--- Supplied records Enclosed Below ---

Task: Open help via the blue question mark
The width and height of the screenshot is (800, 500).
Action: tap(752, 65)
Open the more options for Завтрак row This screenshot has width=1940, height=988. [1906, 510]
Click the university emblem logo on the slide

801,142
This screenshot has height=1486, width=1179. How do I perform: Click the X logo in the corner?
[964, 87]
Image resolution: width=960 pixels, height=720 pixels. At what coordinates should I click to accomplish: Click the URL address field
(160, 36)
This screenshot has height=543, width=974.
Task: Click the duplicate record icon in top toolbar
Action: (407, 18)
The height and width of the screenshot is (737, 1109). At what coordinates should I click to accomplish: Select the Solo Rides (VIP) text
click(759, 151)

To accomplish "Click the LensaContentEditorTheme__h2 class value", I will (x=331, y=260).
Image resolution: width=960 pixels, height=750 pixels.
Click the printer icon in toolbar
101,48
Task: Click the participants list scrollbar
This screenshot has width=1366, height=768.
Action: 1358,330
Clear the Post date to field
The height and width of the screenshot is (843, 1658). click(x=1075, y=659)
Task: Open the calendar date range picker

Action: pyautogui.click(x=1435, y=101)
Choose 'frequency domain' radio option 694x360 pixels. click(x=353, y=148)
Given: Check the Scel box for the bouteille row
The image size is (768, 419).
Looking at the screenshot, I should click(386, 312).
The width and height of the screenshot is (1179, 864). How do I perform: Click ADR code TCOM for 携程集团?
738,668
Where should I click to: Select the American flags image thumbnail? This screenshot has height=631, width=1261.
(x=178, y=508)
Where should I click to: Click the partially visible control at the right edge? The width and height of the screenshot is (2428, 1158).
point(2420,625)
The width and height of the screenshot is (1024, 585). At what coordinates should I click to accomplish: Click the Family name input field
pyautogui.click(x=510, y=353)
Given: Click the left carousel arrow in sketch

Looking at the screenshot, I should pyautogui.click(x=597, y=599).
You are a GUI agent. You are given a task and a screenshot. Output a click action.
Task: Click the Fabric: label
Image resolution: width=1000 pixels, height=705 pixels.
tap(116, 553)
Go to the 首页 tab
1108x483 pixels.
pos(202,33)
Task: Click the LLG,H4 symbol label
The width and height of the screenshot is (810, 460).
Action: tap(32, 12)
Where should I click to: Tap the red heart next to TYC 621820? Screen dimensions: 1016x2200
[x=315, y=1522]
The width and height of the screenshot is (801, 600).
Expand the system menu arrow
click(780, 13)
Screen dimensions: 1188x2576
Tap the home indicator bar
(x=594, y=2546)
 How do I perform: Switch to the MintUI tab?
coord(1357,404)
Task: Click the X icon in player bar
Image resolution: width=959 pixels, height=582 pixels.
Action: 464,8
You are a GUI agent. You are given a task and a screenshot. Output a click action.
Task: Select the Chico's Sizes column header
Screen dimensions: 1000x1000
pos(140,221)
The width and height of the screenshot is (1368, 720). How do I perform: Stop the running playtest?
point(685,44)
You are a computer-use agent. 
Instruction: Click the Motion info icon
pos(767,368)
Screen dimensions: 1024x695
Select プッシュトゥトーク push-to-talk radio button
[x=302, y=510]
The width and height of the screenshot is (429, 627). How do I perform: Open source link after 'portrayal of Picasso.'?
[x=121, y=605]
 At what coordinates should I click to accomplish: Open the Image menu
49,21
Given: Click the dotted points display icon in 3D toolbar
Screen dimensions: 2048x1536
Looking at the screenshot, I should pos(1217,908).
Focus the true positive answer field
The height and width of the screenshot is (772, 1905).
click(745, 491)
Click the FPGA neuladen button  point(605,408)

--- End of Enclosed Supplied records ---

Problem to work on:
Each record above is to be given again without any change to its wording.

Answer below:
Task: Open help via the blue question mark
The width and height of the screenshot is (800, 500).
Action: tap(752, 65)
Open the more options for Завтрак row This screenshot has width=1940, height=988. [1906, 510]
Click the university emblem logo on the slide

801,142
This screenshot has height=1486, width=1179. How do I perform: Click the X logo in the corner?
[964, 87]
Image resolution: width=960 pixels, height=720 pixels. At what coordinates should I click to accomplish: Click the URL address field
(160, 36)
This screenshot has height=543, width=974.
Task: Click the duplicate record icon in top toolbar
Action: (407, 18)
The height and width of the screenshot is (737, 1109). At what coordinates should I click to accomplish: Select the Solo Rides (VIP) text
click(759, 151)

To accomplish "Click the LensaContentEditorTheme__h2 class value", I will (x=331, y=260).
Image resolution: width=960 pixels, height=750 pixels.
Click the printer icon in toolbar
101,48
Task: Click the participants list scrollbar
This screenshot has width=1366, height=768.
Action: 1358,330
Clear the Post date to field
The height and width of the screenshot is (843, 1658). click(x=1075, y=659)
Task: Open the calendar date range picker

Action: pyautogui.click(x=1435, y=101)
Choose 'frequency domain' radio option 694x360 pixels. click(x=353, y=148)
Given: Check the Scel box for the bouteille row
The image size is (768, 419).
Looking at the screenshot, I should click(386, 312).
The width and height of the screenshot is (1179, 864). How do I perform: Click ADR code TCOM for 携程集团?
738,668
Where should I click to: Select the American flags image thumbnail? This screenshot has height=631, width=1261.
(x=178, y=508)
Where should I click to: Click the partially visible control at the right edge? The width and height of the screenshot is (2428, 1158).
point(2420,625)
The width and height of the screenshot is (1024, 585). At what coordinates should I click to accomplish: Click the Family name input field
pyautogui.click(x=510, y=353)
Given: Click the left carousel arrow in sketch

Looking at the screenshot, I should pyautogui.click(x=597, y=599).
You are a GUI agent. You are given a task and a screenshot. Output a click action.
Task: Click the Fabric: label
Image resolution: width=1000 pixels, height=705 pixels.
tap(116, 553)
Go to the 首页 tab
1108x483 pixels.
pos(202,33)
Task: Click the LLG,H4 symbol label
The width and height of the screenshot is (810, 460).
Action: tap(32, 12)
Where should I click to: Tap the red heart next to TYC 621820? Screen dimensions: 1016x2200
[x=315, y=1522]
The width and height of the screenshot is (801, 600).
Expand the system menu arrow
click(780, 13)
Screen dimensions: 1188x2576
Tap the home indicator bar
(x=594, y=2546)
 How do I perform: Switch to the MintUI tab?
coord(1357,404)
Task: Click the X icon in player bar
Image resolution: width=959 pixels, height=582 pixels.
Action: 464,8
You are a GUI agent. You are given a task and a screenshot. Output a click action.
Task: Select the Chico's Sizes column header
Screen dimensions: 1000x1000
pos(140,221)
The width and height of the screenshot is (1368, 720). How do I perform: Stop the running playtest?
point(685,44)
You are a computer-use agent. 
Instruction: Click the Motion info icon
pos(767,368)
Screen dimensions: 1024x695
Select プッシュトゥトーク push-to-talk radio button
[x=302, y=510]
The width and height of the screenshot is (429, 627). How do I perform: Open source link after 'portrayal of Picasso.'?
[x=121, y=605]
 At what coordinates should I click to accomplish: Open the Image menu
49,21
Given: Click the dotted points display icon in 3D toolbar
Screen dimensions: 2048x1536
Looking at the screenshot, I should pos(1217,908).
Focus the true positive answer field
The height and width of the screenshot is (772, 1905).
click(745, 491)
Click the FPGA neuladen button  point(605,408)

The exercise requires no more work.